[begin ENTRIES SUPPLIED]

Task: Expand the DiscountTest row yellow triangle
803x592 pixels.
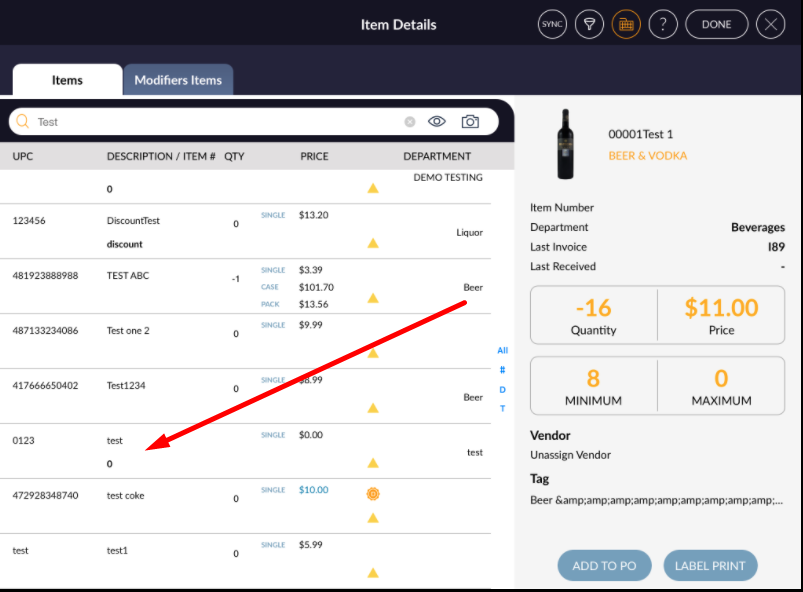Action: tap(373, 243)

[end ENTRIES SUPPLIED]
[begin ENTRIES SUPPLIED]

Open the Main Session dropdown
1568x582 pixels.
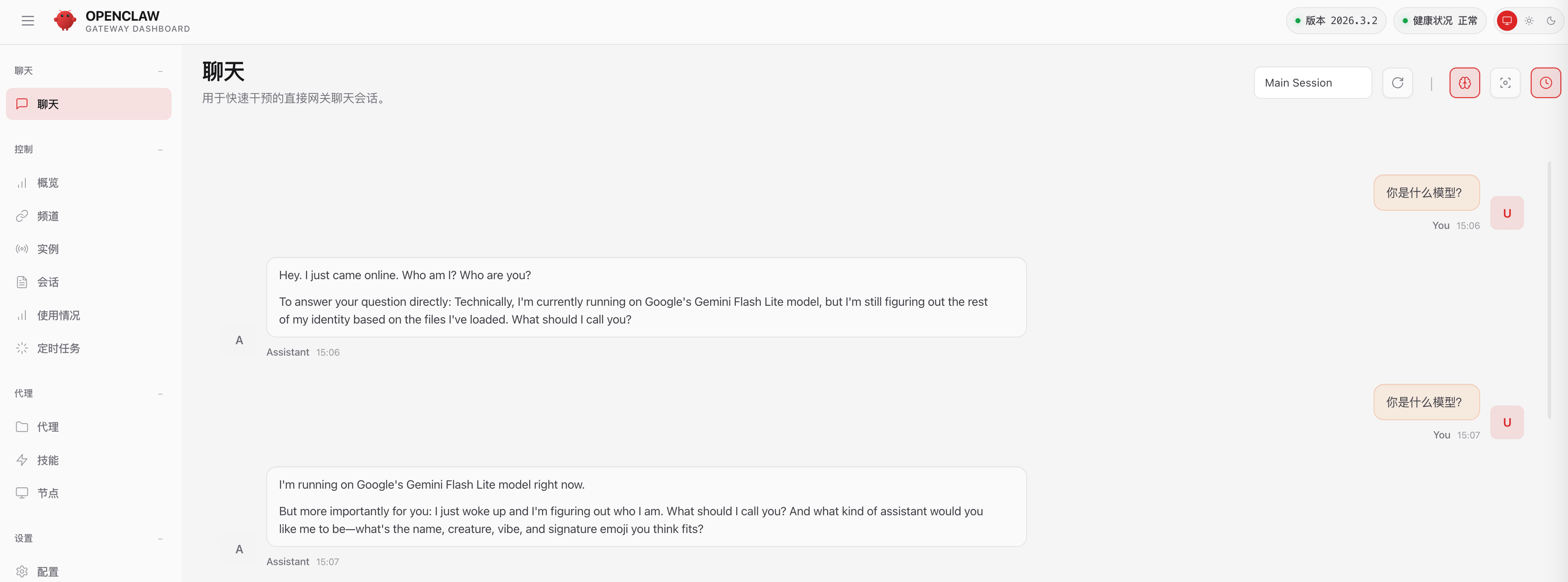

[end ENTRIES SUPPLIED]
[begin ENTRIES SUPPLIED]

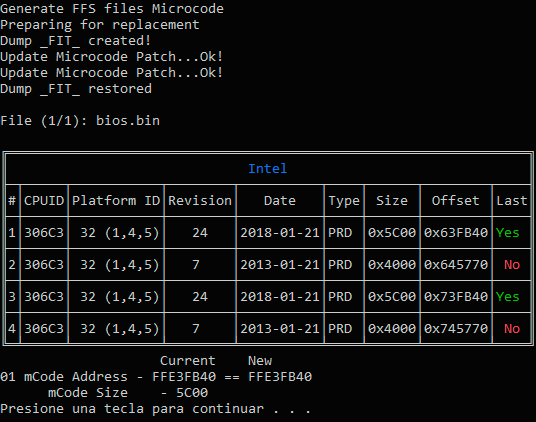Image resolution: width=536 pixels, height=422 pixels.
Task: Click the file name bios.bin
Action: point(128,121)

[end ENTRIES SUPPLIED]

▸ **WHAT TO WORK ON**: Please edit the rows between the lines holding "Task: Expand the" and "Action: tap(373, 243)", inclusive, so that "yellow triangle" becomes "gray arrow" and nothing else changes. Leave the pictures out of your answer.

▸ **TASK ANSWER**:
Task: Expand the DiscountTest row gray arrow
803x592 pixels.
Action: tap(373, 243)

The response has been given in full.